┌──

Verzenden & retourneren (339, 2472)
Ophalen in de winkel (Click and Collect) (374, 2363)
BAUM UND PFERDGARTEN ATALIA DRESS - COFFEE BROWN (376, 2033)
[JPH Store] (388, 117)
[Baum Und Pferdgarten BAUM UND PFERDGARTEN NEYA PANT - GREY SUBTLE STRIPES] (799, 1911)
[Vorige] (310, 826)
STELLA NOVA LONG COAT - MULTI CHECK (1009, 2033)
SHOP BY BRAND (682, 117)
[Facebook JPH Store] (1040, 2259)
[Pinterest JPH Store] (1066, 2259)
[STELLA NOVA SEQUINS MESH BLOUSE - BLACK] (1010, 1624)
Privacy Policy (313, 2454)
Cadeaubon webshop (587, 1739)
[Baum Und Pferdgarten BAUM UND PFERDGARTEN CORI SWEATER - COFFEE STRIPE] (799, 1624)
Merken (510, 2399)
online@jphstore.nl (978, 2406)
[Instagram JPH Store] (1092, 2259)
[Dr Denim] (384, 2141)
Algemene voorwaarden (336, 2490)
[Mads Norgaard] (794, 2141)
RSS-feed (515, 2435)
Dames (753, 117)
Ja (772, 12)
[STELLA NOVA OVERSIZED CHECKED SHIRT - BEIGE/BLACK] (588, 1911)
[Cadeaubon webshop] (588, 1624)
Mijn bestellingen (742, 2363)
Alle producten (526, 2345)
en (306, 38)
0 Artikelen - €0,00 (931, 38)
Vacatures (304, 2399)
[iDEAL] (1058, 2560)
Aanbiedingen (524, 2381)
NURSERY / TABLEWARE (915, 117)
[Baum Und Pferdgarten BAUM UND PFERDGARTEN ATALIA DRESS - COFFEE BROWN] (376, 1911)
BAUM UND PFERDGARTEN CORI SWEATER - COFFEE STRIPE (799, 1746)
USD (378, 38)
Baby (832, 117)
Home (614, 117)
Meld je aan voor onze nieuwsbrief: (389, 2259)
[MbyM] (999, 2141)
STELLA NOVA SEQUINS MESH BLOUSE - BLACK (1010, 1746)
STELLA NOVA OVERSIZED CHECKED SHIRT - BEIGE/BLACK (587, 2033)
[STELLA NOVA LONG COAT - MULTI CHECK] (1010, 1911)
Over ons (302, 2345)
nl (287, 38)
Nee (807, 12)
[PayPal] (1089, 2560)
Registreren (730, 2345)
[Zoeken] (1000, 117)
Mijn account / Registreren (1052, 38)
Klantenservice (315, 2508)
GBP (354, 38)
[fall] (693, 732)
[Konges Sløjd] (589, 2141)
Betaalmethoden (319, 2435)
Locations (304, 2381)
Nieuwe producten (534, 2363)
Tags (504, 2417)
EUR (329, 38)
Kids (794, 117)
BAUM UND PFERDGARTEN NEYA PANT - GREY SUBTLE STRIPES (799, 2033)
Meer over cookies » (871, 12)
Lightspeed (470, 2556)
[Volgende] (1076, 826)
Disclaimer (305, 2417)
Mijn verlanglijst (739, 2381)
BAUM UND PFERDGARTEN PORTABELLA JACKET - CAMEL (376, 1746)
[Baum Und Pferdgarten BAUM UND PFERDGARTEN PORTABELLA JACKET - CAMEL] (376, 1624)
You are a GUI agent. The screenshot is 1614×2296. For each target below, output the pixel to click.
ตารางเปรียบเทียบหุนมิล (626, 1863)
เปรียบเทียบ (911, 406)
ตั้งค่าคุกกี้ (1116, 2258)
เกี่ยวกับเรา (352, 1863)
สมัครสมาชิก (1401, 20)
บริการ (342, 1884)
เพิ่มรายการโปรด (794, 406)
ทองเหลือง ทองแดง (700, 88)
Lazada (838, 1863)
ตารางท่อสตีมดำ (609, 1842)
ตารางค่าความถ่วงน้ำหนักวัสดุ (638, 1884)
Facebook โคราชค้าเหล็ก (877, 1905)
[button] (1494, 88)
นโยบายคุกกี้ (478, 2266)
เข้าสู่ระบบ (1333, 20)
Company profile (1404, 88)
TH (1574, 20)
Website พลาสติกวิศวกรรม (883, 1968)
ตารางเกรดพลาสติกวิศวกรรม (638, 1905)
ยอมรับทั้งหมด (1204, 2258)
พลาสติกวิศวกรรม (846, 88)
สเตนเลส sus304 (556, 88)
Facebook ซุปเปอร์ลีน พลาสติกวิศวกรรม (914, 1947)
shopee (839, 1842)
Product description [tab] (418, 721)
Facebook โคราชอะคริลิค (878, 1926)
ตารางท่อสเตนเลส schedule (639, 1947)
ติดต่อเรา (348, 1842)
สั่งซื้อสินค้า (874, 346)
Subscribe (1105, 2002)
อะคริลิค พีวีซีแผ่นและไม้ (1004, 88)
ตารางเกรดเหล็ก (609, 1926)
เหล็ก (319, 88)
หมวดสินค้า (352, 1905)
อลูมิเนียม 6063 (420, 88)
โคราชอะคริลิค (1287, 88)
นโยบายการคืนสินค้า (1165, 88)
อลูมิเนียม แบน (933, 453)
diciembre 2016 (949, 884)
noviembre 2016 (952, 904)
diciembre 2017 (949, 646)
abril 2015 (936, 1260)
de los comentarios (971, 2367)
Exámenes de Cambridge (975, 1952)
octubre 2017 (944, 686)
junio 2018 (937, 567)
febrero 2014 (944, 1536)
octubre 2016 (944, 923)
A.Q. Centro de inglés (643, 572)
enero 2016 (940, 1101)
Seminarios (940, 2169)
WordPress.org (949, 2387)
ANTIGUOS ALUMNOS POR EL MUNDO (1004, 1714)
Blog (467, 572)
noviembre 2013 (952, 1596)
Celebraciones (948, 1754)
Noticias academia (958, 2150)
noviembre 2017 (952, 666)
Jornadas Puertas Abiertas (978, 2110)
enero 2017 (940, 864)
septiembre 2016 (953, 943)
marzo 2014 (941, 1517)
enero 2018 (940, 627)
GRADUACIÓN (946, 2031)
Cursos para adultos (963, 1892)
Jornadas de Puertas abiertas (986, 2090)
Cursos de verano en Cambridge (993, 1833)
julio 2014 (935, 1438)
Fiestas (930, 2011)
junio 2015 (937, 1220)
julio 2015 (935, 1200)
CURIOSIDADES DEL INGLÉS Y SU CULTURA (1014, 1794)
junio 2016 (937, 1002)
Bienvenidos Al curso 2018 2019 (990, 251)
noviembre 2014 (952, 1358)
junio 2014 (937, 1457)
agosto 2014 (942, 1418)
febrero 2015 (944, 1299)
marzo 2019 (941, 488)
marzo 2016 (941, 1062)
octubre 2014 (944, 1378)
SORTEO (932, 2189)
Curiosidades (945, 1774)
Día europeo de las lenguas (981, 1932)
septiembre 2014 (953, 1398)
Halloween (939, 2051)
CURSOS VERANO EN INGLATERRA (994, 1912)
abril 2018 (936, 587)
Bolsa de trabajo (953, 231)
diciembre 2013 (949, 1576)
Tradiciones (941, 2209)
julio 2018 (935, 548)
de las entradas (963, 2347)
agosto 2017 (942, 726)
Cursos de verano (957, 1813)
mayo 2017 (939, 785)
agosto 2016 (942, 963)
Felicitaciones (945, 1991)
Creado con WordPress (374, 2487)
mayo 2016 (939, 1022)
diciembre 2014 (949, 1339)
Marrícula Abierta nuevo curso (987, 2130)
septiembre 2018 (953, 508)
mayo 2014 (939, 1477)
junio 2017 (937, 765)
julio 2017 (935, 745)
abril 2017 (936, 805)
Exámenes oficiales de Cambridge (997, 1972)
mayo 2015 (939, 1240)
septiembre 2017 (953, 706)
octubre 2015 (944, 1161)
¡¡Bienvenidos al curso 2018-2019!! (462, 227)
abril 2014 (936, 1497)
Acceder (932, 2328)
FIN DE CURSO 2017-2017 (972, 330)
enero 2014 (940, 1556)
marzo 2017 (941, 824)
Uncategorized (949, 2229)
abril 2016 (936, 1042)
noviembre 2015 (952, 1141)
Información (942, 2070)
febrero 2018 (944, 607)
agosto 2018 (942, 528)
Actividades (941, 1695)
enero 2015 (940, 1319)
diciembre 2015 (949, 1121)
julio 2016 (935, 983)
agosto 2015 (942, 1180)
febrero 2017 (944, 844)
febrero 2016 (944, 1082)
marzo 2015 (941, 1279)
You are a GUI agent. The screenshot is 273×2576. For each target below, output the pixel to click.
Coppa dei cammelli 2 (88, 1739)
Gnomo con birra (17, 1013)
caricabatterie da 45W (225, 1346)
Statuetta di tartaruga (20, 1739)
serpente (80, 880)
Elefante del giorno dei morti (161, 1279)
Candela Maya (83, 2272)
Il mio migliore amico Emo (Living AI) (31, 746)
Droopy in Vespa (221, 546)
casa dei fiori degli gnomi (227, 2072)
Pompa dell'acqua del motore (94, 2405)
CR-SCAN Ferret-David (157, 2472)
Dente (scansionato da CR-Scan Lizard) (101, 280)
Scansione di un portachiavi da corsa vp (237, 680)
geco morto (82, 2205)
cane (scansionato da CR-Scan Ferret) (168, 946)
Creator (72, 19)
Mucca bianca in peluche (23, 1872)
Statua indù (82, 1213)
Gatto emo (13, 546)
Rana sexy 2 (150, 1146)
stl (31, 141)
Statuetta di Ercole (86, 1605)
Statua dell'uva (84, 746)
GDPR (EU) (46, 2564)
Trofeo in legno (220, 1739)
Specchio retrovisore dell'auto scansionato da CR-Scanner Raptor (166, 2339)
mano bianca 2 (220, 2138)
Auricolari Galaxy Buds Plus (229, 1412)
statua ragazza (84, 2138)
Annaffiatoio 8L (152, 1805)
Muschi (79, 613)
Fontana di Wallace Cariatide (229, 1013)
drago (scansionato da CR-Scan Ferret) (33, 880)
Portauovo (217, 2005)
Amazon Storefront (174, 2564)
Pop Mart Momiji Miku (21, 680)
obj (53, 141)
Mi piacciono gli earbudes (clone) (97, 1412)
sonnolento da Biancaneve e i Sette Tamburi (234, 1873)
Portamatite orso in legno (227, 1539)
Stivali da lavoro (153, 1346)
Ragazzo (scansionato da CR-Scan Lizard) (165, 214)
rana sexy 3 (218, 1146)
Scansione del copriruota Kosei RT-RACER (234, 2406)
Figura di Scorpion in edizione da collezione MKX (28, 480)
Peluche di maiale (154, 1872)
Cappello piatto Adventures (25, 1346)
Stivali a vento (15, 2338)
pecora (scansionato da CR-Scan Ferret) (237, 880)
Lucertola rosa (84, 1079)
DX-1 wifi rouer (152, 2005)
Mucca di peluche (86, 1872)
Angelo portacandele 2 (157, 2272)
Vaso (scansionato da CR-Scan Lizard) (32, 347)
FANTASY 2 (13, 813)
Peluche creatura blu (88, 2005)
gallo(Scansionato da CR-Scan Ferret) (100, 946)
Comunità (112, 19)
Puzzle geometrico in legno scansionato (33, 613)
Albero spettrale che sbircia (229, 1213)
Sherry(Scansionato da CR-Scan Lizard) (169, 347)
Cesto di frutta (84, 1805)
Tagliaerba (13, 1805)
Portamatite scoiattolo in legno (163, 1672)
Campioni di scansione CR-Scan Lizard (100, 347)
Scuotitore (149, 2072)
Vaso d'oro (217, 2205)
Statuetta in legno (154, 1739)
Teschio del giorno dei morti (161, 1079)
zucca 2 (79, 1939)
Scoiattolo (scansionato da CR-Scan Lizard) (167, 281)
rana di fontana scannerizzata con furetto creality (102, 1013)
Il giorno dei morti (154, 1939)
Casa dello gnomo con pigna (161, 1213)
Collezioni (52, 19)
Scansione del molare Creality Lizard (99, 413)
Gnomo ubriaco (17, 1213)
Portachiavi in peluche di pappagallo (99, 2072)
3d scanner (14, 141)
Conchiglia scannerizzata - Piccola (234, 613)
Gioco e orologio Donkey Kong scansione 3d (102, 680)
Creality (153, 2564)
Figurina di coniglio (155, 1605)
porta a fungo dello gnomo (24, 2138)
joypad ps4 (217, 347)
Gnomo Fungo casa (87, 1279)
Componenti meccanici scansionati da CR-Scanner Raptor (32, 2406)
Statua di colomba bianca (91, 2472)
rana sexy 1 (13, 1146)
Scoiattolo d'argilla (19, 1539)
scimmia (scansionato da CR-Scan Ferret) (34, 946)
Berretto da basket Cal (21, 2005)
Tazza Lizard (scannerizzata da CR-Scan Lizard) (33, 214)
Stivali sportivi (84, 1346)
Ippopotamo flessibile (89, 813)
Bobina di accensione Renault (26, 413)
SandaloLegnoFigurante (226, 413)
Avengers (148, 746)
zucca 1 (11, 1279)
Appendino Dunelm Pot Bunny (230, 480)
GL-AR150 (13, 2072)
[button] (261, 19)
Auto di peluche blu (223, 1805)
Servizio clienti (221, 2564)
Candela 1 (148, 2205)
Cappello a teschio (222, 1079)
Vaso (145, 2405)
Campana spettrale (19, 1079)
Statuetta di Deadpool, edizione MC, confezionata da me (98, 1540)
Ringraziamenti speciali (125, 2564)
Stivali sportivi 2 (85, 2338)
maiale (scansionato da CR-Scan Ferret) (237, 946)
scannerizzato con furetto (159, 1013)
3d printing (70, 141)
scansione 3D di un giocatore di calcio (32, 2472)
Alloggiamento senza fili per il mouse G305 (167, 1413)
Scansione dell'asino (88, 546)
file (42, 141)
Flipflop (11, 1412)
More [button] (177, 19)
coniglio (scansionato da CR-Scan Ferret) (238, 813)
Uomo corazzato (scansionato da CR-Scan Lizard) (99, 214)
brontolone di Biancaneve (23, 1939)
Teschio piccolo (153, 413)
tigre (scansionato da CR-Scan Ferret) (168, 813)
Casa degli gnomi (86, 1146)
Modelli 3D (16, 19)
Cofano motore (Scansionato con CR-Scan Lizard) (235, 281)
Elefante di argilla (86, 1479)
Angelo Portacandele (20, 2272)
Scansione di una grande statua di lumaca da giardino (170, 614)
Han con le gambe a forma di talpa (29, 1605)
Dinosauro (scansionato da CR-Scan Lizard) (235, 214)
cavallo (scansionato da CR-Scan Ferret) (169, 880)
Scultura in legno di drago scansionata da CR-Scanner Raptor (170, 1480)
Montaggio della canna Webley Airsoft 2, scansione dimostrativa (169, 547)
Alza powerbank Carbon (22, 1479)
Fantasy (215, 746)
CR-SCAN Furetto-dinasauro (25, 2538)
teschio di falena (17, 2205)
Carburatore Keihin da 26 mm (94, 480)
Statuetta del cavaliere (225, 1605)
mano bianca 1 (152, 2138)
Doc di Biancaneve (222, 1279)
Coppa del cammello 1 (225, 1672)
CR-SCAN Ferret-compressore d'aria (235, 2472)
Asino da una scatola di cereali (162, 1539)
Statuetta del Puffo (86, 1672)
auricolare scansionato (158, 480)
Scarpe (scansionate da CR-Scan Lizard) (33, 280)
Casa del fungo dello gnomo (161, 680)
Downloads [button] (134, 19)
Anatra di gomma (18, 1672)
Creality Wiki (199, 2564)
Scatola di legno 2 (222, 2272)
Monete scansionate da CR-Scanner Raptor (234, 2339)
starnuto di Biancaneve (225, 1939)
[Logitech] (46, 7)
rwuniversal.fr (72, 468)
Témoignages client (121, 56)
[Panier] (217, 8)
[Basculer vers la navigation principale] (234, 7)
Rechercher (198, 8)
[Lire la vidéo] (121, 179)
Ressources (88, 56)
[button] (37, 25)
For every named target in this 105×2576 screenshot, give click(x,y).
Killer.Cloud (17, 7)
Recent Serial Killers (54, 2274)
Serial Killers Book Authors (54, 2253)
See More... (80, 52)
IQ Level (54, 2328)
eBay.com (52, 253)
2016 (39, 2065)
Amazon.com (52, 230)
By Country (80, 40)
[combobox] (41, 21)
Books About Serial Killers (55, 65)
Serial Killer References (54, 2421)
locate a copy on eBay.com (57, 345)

└──

Problem
Quote only the stretch of lines that starts the data above and ends with the line containing "Privacy Policy (313, 2454)", both included.

Worked solution
Verzenden & retourneren (339, 2472)
Ophalen in de winkel (Click and Collect) (374, 2363)
BAUM UND PFERDGARTEN ATALIA DRESS - COFFEE BROWN (376, 2033)
[JPH Store] (388, 117)
[Baum Und Pferdgarten BAUM UND PFERDGARTEN NEYA PANT - GREY SUBTLE STRIPES] (799, 1911)
[Vorige] (310, 826)
STELLA NOVA LONG COAT - MULTI CHECK (1009, 2033)
SHOP BY BRAND (682, 117)
[Facebook JPH Store] (1040, 2259)
[Pinterest JPH Store] (1066, 2259)
[STELLA NOVA SEQUINS MESH BLOUSE - BLACK] (1010, 1624)
Privacy Policy (313, 2454)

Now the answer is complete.